Some stocks may give small earnings but an expensive PE i.e. price to earnings ratio. The investors who buy these stocks expect considerable growth and look for good returns in the form of stock price appreciation. These investors are not satisfied with a mere 10% per annum; their real aim is to make 10% in couple of days.
How is price to earnings ratio (PE) calculated? The calculation is simple enough. All you need to do is take the share prices and divide it by the expected earnings of every individual share. The result will be your PE ratio.
People say that a PE should be approximately the same as its growth. For example if a particular company’s stocks started trade at $1.00 per share and ultimately reaches $1.25 over the trading period then the growth rate is 25%. Judging by the statement that the PE should be proportional to the company’s growth rate, the PE should be 25% as well. But as you very well know, the stock market can be highly unpredictable sometimes.

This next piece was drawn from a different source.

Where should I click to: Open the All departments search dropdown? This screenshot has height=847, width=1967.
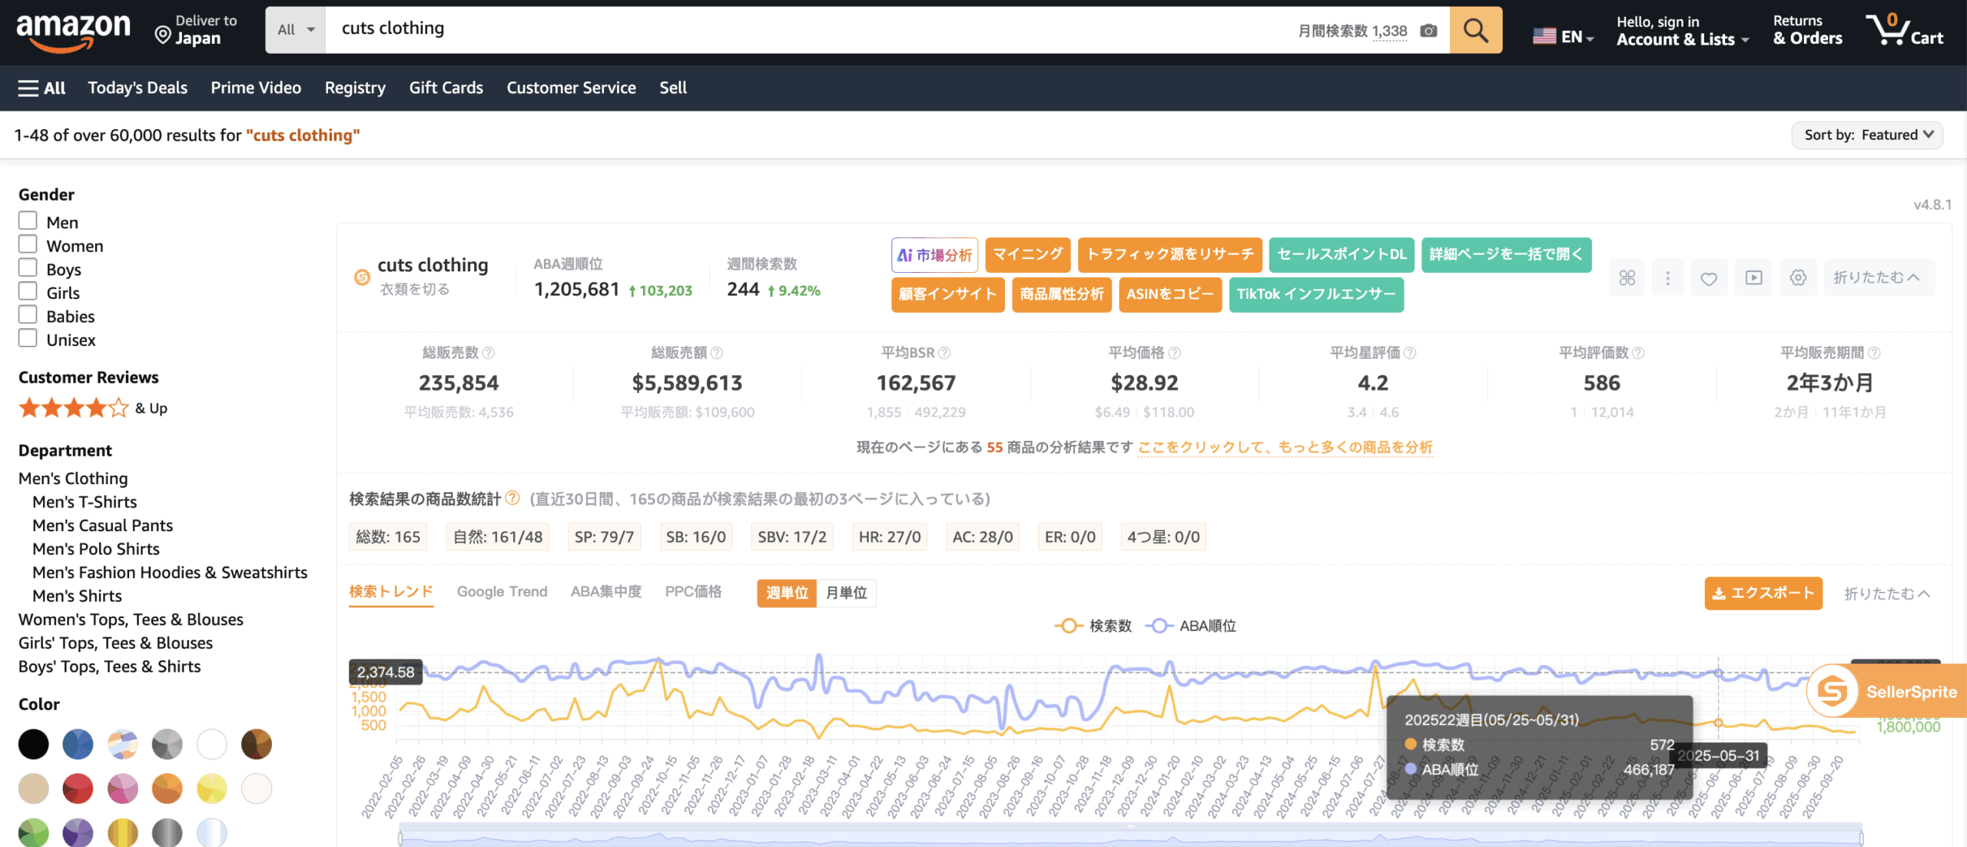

The PE ratio follows the stock rice. If the stock goes down so will the PE ratio. Many investors look for a good PE ratio what that pays good dividends to decrease the variance in the price and return.
A dividend yield of over 5% is very good ROI (return on investment) because even if the stock decreases or increases in price or even stays the same you will at least get your dividend percentage.
There are stocks with dividends of higher than 10% but you need to watch theses stocks because of dividend cuts in the future. Predictions and past experiences can cause dividend cuts.